Non c’è solo Milano, le vittorie hanno anche un sapore internazionale

Milano, 29 aprile 1978Finale di Coppe delle Coppe. La Gabetti Cantù di Arnaldo Taurisano incontra la Virtus Bologna di Dan Peterson, non ancora alla corte dell’Olimpia Milano. E conquista la sua prima Coppa delle Coppe. Milano, 19 marzo 1980. Si replica, di nuovo in finale di Coppa delle Coppe. Gabetti Cantù è detentrice della Coppa delle Coppe da tre edizioni. Viene battuta da Emerson Varese, reduce da dieci finali in Coppa dei Campioni. Nonostante le buone prove di Pierluigi Marzorati e di un giovanissimo Antonello Riva. Fermo poi riconquistare il trofeo l’anno successivo e infilare una striscia di successi internazionali per tre anni consecutivi. Il pubblico apprezza, gli applausi si sprecano.

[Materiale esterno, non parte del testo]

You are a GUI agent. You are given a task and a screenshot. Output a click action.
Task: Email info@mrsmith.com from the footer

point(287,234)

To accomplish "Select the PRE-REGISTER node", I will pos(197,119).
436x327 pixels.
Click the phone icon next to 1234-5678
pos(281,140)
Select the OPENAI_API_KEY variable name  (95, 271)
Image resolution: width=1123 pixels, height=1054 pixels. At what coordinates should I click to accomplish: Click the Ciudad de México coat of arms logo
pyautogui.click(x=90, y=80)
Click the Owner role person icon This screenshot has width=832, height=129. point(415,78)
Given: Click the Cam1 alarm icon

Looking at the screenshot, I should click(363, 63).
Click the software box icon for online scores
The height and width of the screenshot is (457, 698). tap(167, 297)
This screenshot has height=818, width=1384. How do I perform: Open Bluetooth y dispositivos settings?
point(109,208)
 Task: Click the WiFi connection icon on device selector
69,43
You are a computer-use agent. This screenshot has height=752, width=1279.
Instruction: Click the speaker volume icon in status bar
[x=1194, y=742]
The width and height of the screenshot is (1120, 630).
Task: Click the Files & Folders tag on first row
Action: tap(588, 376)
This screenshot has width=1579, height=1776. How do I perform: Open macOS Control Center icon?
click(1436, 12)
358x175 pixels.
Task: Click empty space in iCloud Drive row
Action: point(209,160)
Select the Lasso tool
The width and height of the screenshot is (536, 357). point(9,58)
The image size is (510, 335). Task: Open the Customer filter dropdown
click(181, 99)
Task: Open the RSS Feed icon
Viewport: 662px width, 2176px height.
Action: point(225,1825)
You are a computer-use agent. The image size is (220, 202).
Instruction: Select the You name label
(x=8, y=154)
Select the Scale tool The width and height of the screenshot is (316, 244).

Le testimonianze, ad unirle il profondo senso di amicizia

Sono state veramente tante le testimonianze nel corso di questa serata. Campioni di un passato più o meno recente hanno condiviso e trasmesso emozioni tanto forte quanto genuine, semplici. A prescindere dal colore della maglia, un profondo senso di amicizia. Impossibile citare tutti.coloro che hanno preso la parola. Un nome, viceversa, è stato menzionato da tutti loro. Quello di Arnaldo Taurisano, il “Tau”. Indimenticato ed indimenticabile allenatore di Cantù nel fantastico decennio 1969-1979. “Peccato non abbia avuto la possibilità di essere tra noi. Un’assenza che si fa sentire” il giudizio unanime.

Foto di gruppo, l’esortazione di Gianni Corsolini

 Alla fine della serata, foto di gruppo. Cento persone, cento protagonisti, cento campioni di una pallacanestro nella quale era il gruppo a fare la differenza. “Questa serata – sottolinea Gianni Corsolini, allenatore di Cantù dal 1958 al 1960 e dal 1962 al 1966 – è un regalo per la pallacanestro italiana. Ed uno sprone per Cantù. Mi auguro che la Pallacanestro Cantù recuperi la cultura, il desiderio,la passione” Un augurio che condividiamo, perché Pallacanestro Cantù è patrimonio di tutti.